start Document

The Government is hoping to deploy the ESM to help meet the cost of rescuing Allied Irish Banks and Bank of Ireland.

Mr Dijsselbloem said in an interview on Monday he hoped the ESM would not be used to directly recapitalise banks. “We should aim at a situation where we will never need to even consider direct recapitalisation,” he said.

While European Central Bank officials moved to assure investors that Cyprus would not be used as a “template” for future bailouts, the commission said deposits over €100,000 could be used in future bail-ins. “Under the current legislation for bank resolution . . . it is not excluded that deposits over €100,000 could be instruments eligible for bail-in,” a spokeswoman for EU internal markets commissioner Michel Barnier said.

Private sector losses, which were not implemented in the Irish bank crisis, are likely to form a part of the new Europe-wide bank resolution legislation, a key strand of the plans for banking unionworking their way through the EU system. Progressing banking union legislation is a key priority of the Irish presidency of the European Council. Irish officials secured agreement on the single supervisor earlier this month, and focus is turning to common legislation on banking resolution and deposit insurance, though the forthcoming legislation is not likely to be implemented for some years.

Market reactions yesterday were mixed and the euro reached a four-month low after ECB officials said that Cyprus was not a “template” for future bailouts. “The experience of Cyprus isn’t a model for the rest of the euro zone,” ECB executive board member Benoît Cœuré said. “All countries have different problems – economic problems, problems of unemployment – but no country has the same concentration of problems as Cyprus.”

end Document

## Exercise instructions
[1] In one to three sentences, explain why, according to the banking article, Benoît Cœuré said the experience of Cyprus isn't a model for the rest of the euro zone.
[2] Copy the banking article from "While European Central" to "Michel Barnier said.".

start Information shown

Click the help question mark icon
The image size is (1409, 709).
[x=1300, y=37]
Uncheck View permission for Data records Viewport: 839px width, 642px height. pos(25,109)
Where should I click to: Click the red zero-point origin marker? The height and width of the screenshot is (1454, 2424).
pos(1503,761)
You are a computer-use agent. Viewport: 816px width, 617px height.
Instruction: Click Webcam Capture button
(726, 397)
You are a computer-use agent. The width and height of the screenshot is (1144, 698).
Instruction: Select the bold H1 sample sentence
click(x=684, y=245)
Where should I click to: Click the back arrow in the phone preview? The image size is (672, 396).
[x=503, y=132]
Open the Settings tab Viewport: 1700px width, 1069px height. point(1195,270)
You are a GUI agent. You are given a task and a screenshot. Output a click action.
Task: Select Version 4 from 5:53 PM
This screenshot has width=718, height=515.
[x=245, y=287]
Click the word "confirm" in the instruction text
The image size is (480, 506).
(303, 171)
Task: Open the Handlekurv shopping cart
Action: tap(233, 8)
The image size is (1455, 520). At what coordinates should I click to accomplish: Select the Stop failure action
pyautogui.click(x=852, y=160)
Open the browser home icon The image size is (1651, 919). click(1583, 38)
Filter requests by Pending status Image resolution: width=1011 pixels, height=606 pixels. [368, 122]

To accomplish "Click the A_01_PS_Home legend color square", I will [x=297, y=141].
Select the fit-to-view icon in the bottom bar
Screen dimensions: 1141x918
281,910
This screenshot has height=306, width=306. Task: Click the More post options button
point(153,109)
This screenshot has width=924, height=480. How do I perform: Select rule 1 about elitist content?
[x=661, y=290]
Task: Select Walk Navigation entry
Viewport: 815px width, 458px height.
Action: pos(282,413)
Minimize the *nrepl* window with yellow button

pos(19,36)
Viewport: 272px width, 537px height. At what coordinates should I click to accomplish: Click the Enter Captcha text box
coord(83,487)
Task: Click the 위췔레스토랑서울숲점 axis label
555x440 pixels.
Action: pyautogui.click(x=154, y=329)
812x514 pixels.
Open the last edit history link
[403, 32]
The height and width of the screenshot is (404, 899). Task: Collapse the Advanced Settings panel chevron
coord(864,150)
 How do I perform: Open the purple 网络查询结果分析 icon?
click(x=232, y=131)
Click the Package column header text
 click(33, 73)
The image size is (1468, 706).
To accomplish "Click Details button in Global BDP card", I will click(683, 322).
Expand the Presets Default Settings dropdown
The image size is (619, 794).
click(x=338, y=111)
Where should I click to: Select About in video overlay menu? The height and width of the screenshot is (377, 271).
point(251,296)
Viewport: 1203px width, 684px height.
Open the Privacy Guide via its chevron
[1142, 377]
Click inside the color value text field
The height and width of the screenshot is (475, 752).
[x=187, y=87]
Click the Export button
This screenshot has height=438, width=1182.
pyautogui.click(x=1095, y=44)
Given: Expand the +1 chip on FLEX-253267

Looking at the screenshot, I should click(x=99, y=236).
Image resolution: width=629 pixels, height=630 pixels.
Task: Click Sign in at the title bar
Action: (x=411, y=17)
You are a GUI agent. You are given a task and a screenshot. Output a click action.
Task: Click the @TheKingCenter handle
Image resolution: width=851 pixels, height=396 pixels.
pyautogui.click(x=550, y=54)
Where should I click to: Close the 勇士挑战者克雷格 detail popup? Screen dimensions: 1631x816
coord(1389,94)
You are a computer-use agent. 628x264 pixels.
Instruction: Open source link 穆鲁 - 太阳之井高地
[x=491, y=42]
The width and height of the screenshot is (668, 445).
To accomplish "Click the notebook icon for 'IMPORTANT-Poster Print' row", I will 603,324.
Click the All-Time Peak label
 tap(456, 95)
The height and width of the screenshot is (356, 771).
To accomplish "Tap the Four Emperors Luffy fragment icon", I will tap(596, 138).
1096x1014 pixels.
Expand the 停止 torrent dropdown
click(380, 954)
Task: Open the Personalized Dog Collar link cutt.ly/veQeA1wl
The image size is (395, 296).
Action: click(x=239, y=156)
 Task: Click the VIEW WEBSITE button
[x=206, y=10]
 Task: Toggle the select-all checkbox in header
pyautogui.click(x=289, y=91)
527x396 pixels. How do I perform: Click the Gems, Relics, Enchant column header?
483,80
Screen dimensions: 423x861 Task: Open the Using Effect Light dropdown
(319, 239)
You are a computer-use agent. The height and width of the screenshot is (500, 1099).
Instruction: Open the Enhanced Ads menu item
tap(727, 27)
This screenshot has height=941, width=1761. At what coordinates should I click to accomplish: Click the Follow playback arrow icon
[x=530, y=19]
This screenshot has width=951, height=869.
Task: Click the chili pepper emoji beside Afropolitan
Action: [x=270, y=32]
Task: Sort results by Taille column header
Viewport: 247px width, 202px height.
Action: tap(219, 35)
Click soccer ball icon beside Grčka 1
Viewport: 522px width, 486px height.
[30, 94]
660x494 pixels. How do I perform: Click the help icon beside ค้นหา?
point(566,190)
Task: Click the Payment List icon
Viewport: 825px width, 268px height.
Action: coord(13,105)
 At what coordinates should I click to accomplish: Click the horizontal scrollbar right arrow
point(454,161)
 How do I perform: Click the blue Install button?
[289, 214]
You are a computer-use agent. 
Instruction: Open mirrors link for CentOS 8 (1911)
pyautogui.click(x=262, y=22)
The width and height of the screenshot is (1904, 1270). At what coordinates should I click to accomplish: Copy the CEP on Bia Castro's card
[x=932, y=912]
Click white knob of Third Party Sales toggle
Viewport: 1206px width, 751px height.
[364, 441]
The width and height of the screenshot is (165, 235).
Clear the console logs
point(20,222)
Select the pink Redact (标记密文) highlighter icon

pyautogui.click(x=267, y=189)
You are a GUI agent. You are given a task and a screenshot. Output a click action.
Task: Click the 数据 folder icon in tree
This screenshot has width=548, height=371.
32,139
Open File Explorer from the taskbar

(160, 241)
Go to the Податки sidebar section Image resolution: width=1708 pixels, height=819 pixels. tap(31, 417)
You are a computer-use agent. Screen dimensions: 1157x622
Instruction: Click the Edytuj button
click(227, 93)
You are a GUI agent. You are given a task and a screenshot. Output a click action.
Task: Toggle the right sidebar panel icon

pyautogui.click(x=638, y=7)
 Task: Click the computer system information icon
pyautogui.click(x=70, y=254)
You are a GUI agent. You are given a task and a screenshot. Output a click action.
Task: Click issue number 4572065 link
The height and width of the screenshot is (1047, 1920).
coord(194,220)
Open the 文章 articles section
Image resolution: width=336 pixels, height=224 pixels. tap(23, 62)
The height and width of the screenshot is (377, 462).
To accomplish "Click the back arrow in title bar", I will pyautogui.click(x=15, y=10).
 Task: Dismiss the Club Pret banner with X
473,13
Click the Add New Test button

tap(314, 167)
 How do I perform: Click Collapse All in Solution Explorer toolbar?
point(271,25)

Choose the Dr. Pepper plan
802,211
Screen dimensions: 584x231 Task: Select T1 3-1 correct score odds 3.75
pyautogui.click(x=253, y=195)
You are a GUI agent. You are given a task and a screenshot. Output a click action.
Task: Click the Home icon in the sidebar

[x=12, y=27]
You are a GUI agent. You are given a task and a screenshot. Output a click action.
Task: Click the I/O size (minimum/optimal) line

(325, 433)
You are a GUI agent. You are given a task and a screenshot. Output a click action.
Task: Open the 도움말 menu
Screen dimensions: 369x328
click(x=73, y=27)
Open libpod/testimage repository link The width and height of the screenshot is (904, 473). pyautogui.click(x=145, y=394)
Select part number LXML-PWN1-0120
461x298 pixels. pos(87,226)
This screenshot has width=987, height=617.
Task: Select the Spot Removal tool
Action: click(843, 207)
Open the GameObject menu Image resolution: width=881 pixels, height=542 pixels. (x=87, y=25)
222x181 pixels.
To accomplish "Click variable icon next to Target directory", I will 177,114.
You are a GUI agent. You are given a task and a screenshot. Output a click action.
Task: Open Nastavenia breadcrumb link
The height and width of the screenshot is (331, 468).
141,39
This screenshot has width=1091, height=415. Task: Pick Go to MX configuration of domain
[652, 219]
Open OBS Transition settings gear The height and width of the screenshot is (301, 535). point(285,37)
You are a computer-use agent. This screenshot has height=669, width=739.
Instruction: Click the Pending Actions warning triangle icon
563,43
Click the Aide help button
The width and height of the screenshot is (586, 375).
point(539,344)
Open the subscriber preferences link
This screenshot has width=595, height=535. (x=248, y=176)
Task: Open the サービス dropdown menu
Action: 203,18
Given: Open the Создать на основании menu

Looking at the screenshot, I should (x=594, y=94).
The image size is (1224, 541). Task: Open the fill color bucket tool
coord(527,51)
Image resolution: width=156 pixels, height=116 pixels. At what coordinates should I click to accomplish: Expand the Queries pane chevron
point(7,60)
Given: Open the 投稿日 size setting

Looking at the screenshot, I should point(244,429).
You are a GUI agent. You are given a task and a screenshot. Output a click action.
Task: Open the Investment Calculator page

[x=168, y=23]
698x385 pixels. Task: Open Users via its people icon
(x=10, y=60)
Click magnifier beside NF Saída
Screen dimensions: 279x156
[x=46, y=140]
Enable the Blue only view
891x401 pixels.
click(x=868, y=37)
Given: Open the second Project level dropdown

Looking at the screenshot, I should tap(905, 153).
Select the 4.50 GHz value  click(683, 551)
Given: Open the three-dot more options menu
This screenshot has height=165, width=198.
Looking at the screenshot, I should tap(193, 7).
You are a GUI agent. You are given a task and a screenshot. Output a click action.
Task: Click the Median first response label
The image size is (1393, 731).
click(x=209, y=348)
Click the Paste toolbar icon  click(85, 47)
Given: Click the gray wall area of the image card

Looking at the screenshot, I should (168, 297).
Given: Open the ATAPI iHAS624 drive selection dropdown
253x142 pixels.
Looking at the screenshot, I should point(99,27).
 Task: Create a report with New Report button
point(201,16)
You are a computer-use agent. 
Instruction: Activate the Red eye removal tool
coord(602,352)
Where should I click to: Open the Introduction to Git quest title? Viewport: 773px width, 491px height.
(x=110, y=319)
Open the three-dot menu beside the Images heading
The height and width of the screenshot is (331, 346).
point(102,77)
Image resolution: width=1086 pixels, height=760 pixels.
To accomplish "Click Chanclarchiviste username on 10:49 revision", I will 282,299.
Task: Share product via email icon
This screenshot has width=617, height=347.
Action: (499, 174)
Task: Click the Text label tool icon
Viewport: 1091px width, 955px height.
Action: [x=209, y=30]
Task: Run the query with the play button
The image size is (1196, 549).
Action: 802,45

end Information shown

## Answers to the exercises
[1] Cœuré said that all countries have different problems, including economic and unemployment problems, but no country has the same concentration of problems as Cyprus. That is why he did not see its experience as a model for the rest of the euro zone.

[2]
While European Central Bank officials moved to assure investors that Cyprus would not be used as a “template” for future bailouts, the commission said deposits over €100,000 could be used in future bail-ins. “Under the current legislation for bank resolution . . . it is not excluded that deposits over €100,000 could be instruments eligible for bail-in,” a spokeswoman for EU internal markets commissioner Michel Barnier said.